### TEXTE DE LECTURE ###

Le Cheval d'orgueil, le regard d'un enfant sur sa belle Bretagne en pleine mutation

Coincé entre une Bretagne traditionnelle et éternelle et une République qui lentement modifie les structures culturelles de cette région particulière (notamment par la force des hussards de l'école laïque), le grand folkloriste Per-Jakez Hélias (1914-1995) marque l'histoire de la Bretagne du début du XXe siècle par son témoignage particulièrement poignant et d'une très grande valeur ethnologique. Déjà adapté au cinéma par Pierre Chabrol en 1980, voici que Le Cheval d'orgueil, paru initialement en 1975 chez Plon dans la collection "Terres humaines", devient une bande-dessinée très inspirée par le talent conjugué de Bertrand Galic et Marc Lizano.

###

**EXERCICE ÉCRIT 1**
Reproduisez fidèlement les lignes de la liste en commençant à celle qui contient « The width and » et en terminant à celle qui contient « will (x=320, y=345). », ces deux lignes comprises.
**EXERCICE ÉCRIT 2**
Poursuivez le texte sur l'adaptation en bande dessinée du Cheval d'orgueil à partir de sa dernière phrase.
Le texte et la liste qui suit constituent deux documents sans lien entre eux.

### DONNÉES SOURCES ###

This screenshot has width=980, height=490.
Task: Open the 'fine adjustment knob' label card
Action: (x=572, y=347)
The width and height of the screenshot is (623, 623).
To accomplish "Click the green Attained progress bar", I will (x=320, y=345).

###
### DONNÉES SOURCES ###

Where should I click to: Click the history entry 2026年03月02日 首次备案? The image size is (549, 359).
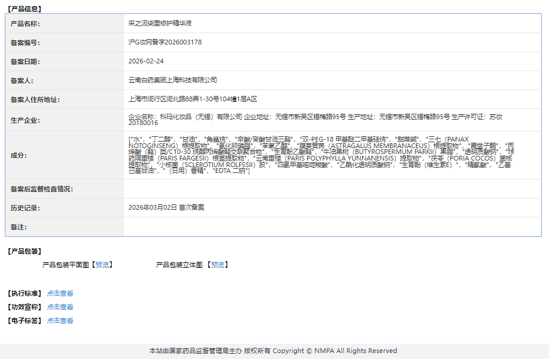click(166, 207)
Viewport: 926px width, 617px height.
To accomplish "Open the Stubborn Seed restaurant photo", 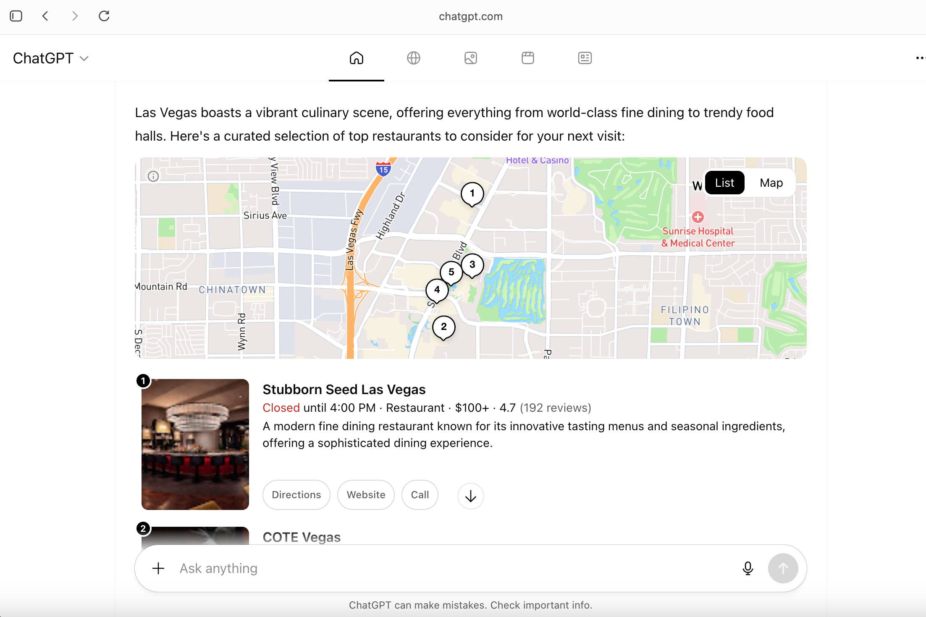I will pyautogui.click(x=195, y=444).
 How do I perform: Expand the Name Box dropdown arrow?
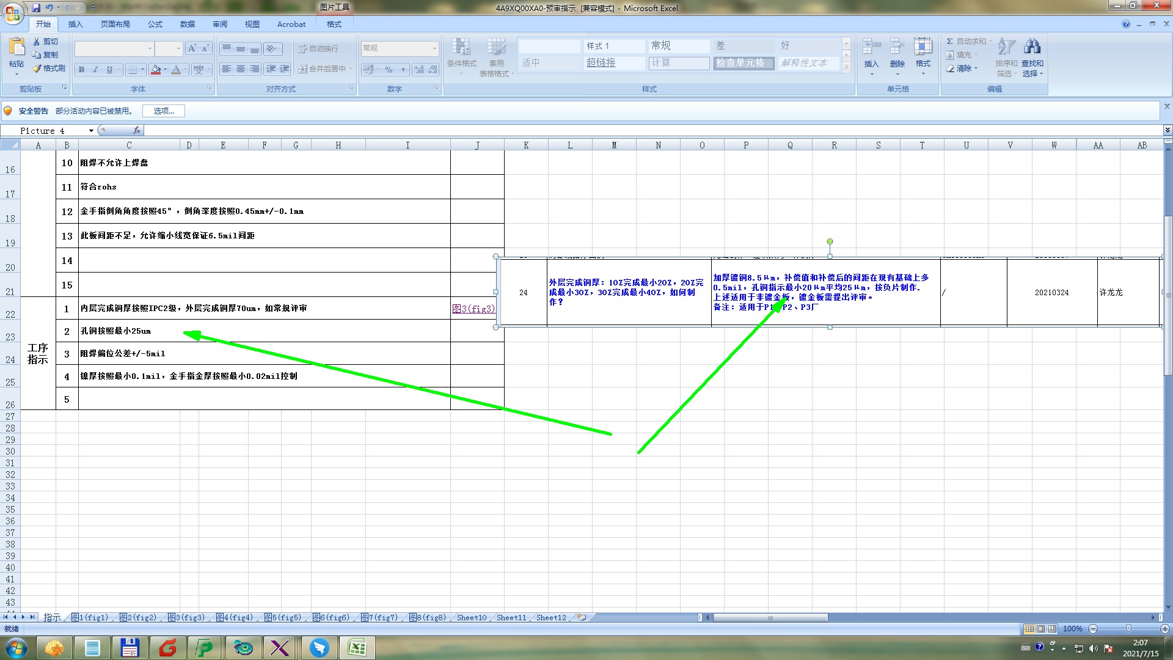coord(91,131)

###

**RÉSULTAT 1**
The width and height of the screenshot is (623, 623).
To accomplish "Click the green Attained progress bar", I will (x=320, y=345).

**RÉSULTAT 2**
Adaptant plus l'esprit que la lettre de cet immense succès de librairie traduit en dix-huit langues et vendu à plus de deux millions d'exemplaires du vivant de l'auteur, (d'où la précaution éditoriale du "librement adapté...), Galic et  Lizano se focalisent sur la partie biographique du récit, comme le fit d'ailleurs Chabrol, tout en parvenant à peindre une campagne bretonne minée par la famine juste avant la Première guerre mondiale, et encore pleine de ses riches traditions folkloriques. De 1913 à 1936, du mariage des parents de l'auteur à l'avènement du tourisme de masse par le fait du Front populaire, c'est le regard touchant d'un enfant sur ce monde paradoxal qui est le sien (comme toujours enclavé dans son passé, sa langue, ses usages et ses lois dans une France qui évolue grand pas) et qui pose comme fondamental le rapport entre un homme et son terroir (au sens noble du terme).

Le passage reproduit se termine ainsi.